TASK GOAL:
As written and without pictures, set down the lines from the one that contains "You are a computer-use" through the end of the data.

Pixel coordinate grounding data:
-------------------------

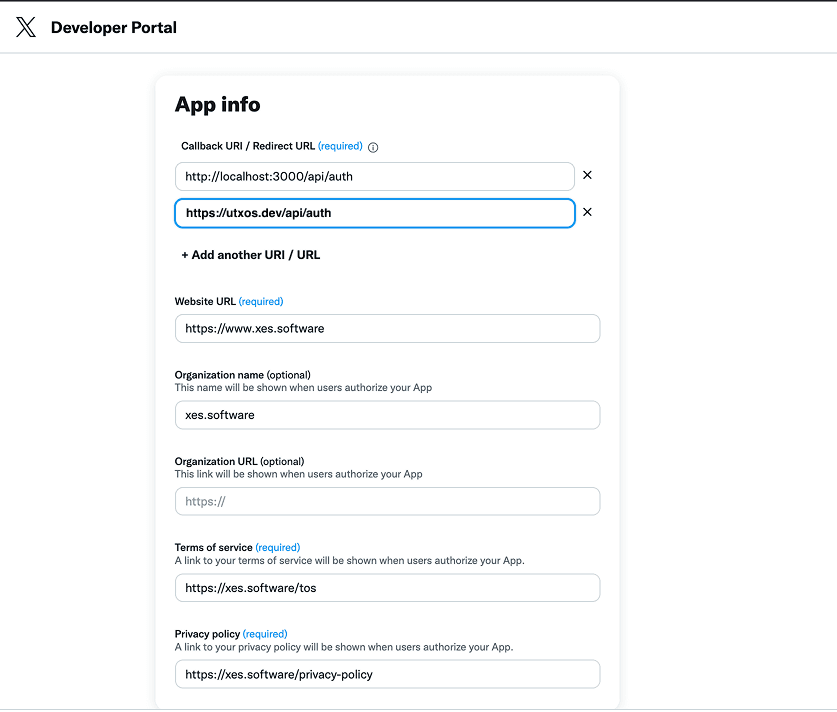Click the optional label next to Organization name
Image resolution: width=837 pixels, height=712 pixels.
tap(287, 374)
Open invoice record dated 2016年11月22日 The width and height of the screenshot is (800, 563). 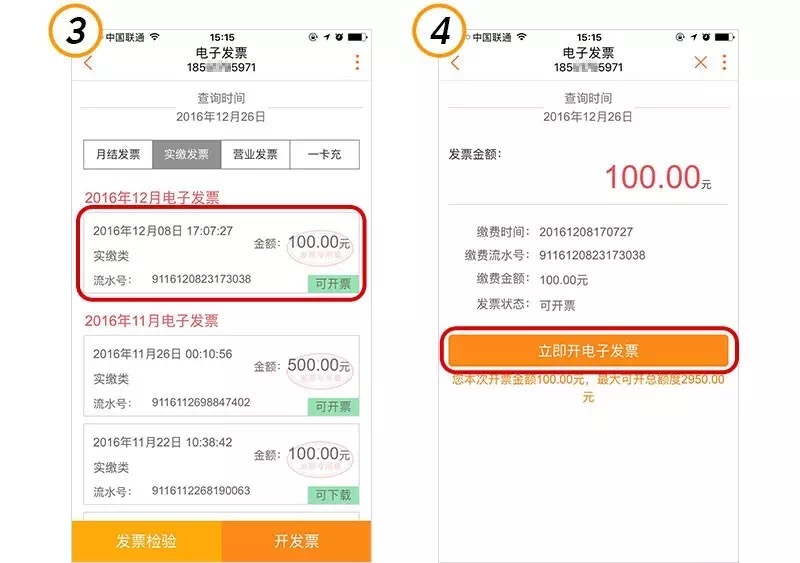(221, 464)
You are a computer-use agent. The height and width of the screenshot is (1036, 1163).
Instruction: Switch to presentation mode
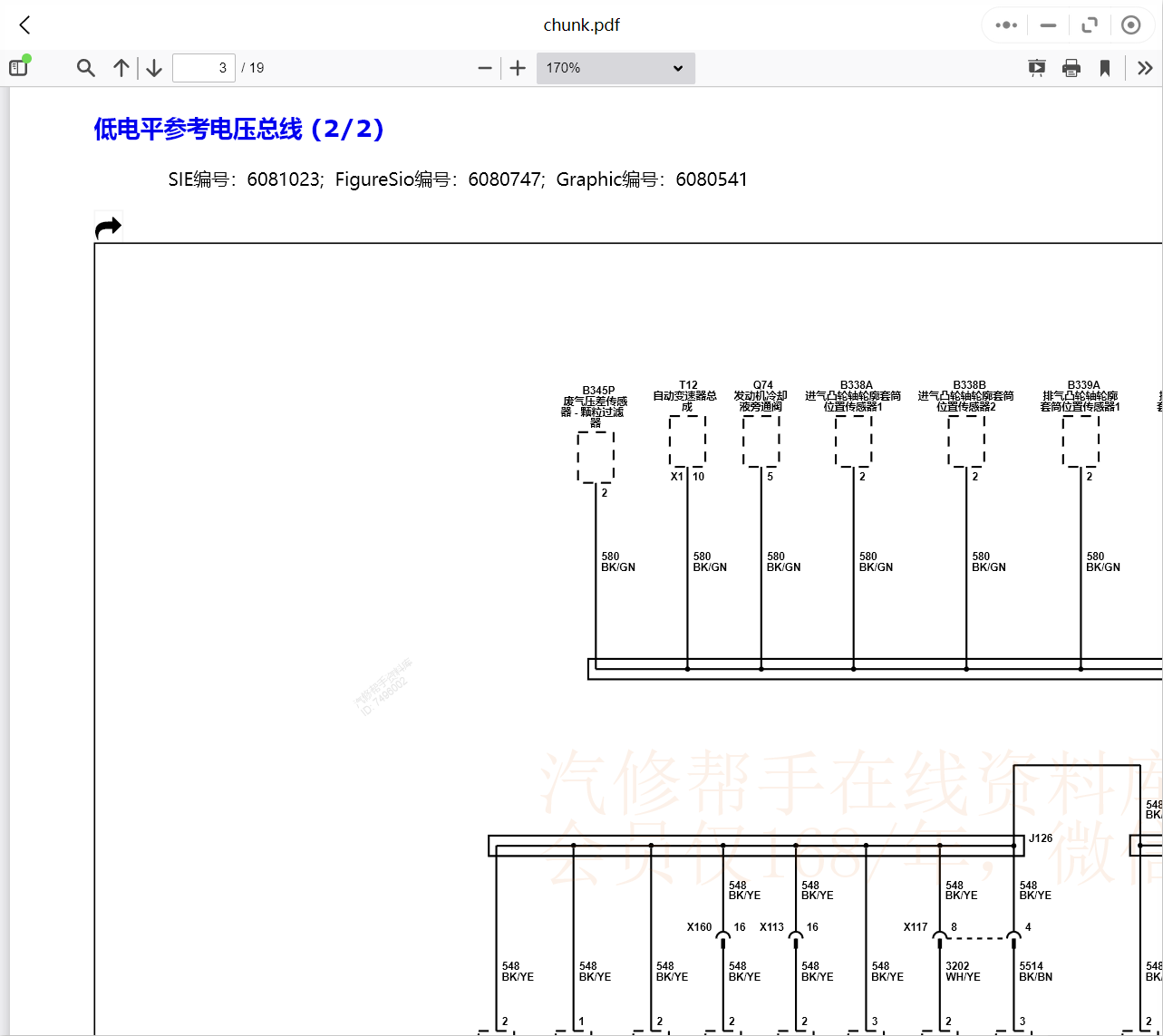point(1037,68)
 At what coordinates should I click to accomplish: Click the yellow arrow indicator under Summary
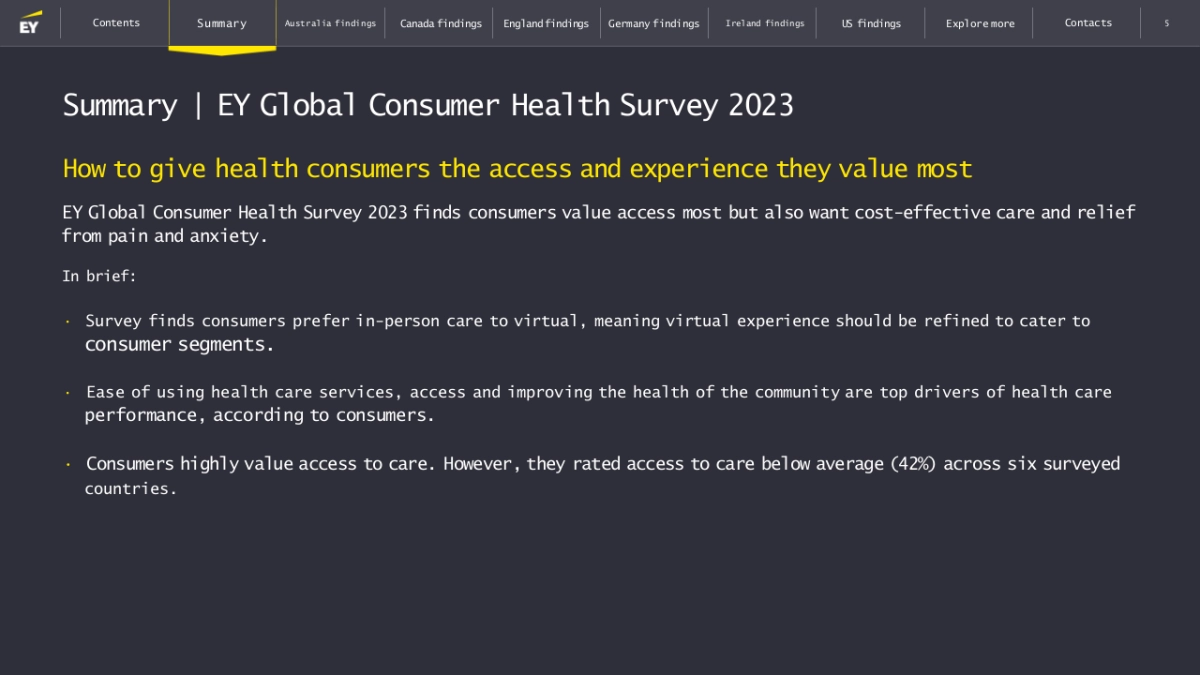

-------------------------

TASK ANSWER:
You are a computer-use agent. The height and width of the screenshot is (1036, 1163).
Instruction: Switch to presentation mode
point(1037,68)
 At what coordinates should I click to accomplish: Click the yellow arrow indicator under Summary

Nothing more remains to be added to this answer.